St. Francis Borgia and St. Ita reported a steady stream of visitors from the time veneration started at 9 a.m. through the start of Mass each evening. They counted the number of people as they came in and priests blessed religious objects and heard confessions.
During Masses each evening, the faithful filled all available space in the churches. They were in the pews but also in the aisles, the vestibule, on the street outside and, in the case of St. Ita, sitting on the steps of the sanctuary.
Organizers expected large crowds but not quite the more than 19,000 who turned out. It shows the love people have for Padre Pio.
“He’s truly a unique saint in the sense that he cuts across cultures, boundaries, ages and somehow resonates with such a wide group of people,” said Conventual Franciscan Father Bob Cook, pastor of St. Ita.
However, the interest in relics doesn’t surprise him.
“Relics are a reminder that the saints were human beings at one point. They’re still human beings but they are in heaven. With that comes everything that is human – temptation, forgiveness,” Cook said.

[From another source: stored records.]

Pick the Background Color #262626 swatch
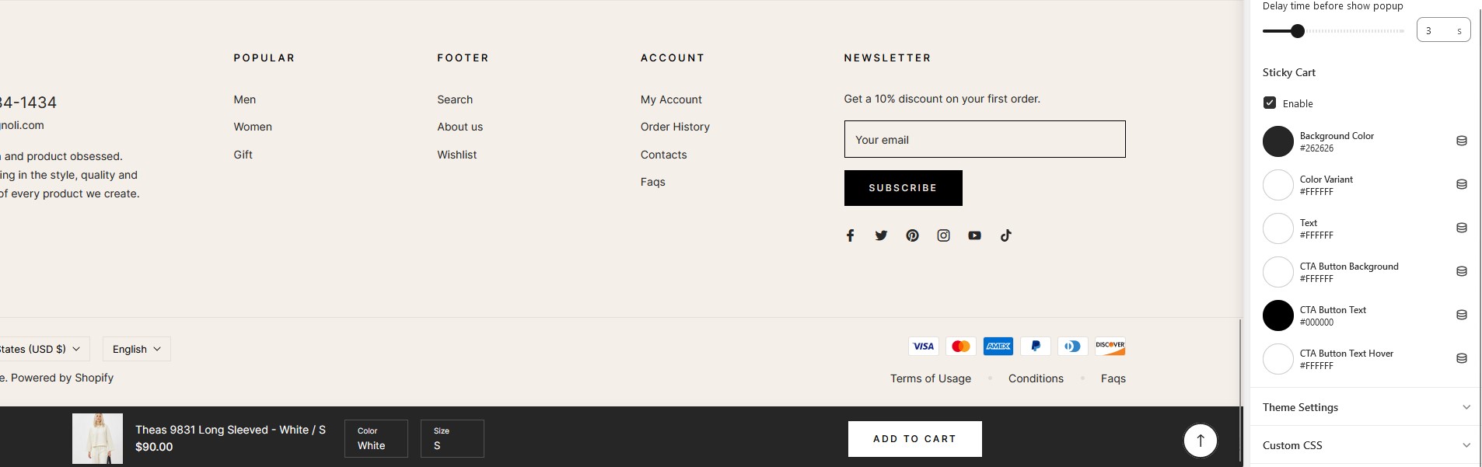This screenshot has width=1482, height=467. coord(1278,141)
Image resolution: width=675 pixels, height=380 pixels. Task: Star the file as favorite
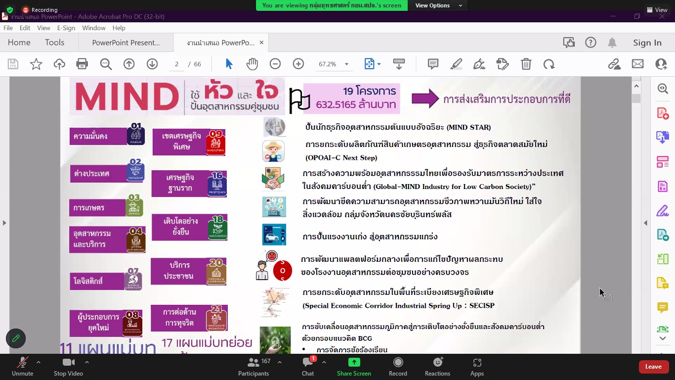click(x=36, y=64)
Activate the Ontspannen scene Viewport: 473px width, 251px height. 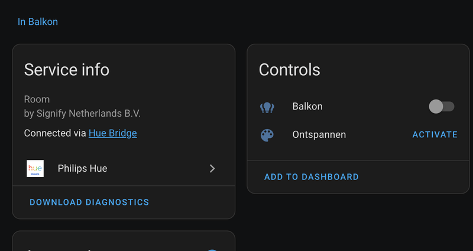435,135
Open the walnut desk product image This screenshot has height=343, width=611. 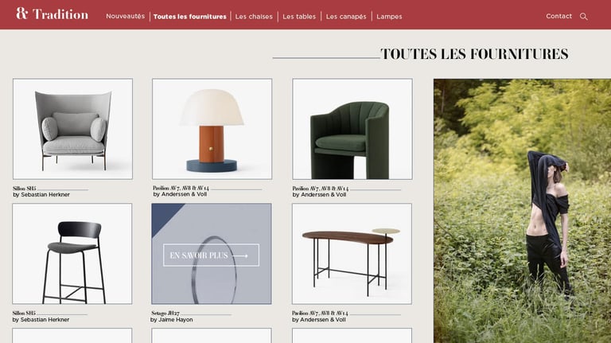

Padre Pio was known to be short-tempered and, like many people, probably brought that up in his own confessions, Cook said.
“He lived like we did and aspired to become a saint and did. That’s the route for all of us,” Cook said.
Relics are also a way to keep in touch with heaven.
“In the church we have canonized saints and uncanonized saints. My mother is an uncanonized saint. I have things of her that I hold on to, that remind me of her, that bring me into communion with her,” the friar said. “The saints are our relatives in heaven and this is a tangible way to be in communion with those relatives.”
Duriga is editor of the Chicago Catholic, newspaper of the Archdiocese of Chicago.